The Cleveland Cavaliers capped off a stunning second-round playoff series on Monday night, sweeping the top-seeded Toronto Raptors with a 128-93 win in Game 4.
LeBron James was his usual productive self, scoring 29 points with 11 assists and eight rebounds en route to his eighth straight conference finals appearance.
Considering the doubts and questions that arose when Cleveland needed seven games to defeated an inferior Indiana Pacers team, the Cavs were understandably joyous about making such quick and dominating work of the Raptors.
“So as everyone was burying my teammates alive throughout that first-round series, I just continued to tell them, ‘Listen, we can’t win without each and every one doing their job and being as great as they can be,’ and I continued to preach that,” James said after the game, per ESPN. “So it’s impossible for me to lose confidence in our ballclub, no matter what the stakes are or where we’re down, because if I do that, then where are we going to go from a team aspect?”
“You see everybody smiling tonight,” Cavaliers point guard George Hill added. “Kind of set that tone that that’s how it should be.”
Everybody on the Cleveland side was smiling after the series-clinching win … except one player.
Cavaliers shooting guard Rodney Hood, still just 25 and presumed to be a big part of his team’s future prior to Monday night, refused to enter the game in the fourth quarter of a blowout, according to The Athletic.
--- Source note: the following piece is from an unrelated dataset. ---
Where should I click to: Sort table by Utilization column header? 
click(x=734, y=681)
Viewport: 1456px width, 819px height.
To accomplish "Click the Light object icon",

Unsurprisingly, Hood’s teammates and coaches were angry at him.
Acquired at the trade deadline to inject some youth, athleticism and shooting to the Cavaliers roster, Hood averaged 10.8 points per game — down from his career mark of 13.0 ppg — on 44.2 percent shooting in 21 games for Cleveland. He shot 35.2 percent from the three-point arc, which is more than enough to keep defenses honest.
But on Monday, a visibly frustrated Hood apparently wanted nothing to do with the massive team win.
“This is the playoffs,” an anonymous Cavaliers player told The Athletic. “We’re trying to win a championship. This isn’t about you.”
One glaring reason for Hood’s malcontent is probably the fact that he was replaced in the rotation by Turkish rookie Cedi Osman in Game 4. It’s always difficult for an established NBA starter to cede minutes to a rookie.
Hood has also seen his role with the Cavaliers significantly diminish as he began to struggle with his jump shot in the playoffs. Hood averaged a healthy 18.9 minutes per game against the Pacers, though he shot a ghastly 17 percent from the three-point line.
Against the Raptors, Hood’s struggles continued, as he saw a meager 39 total minutes across four games. That’s less than 10 minutes per game.
Cavaliers general manager Koby Altman will reportedly discuss Hood’s antics with him.
A secondary factor in Hood’s refusal to enter the game could also have to do with his pending free agency. Hood will be a restricted free agent after the season, meaning that the Cavaliers will have the right to match any offer sheet that Hood signs. Hood likely wanted to avoid suffering an injury in a meaningless part of the game, as that could impact his upcoming payday.
The great irony, of course, is that Hood probably did just as much damage to his free agent status with his impetuous and selfish behavior as he could’ve with a hypothetical injury.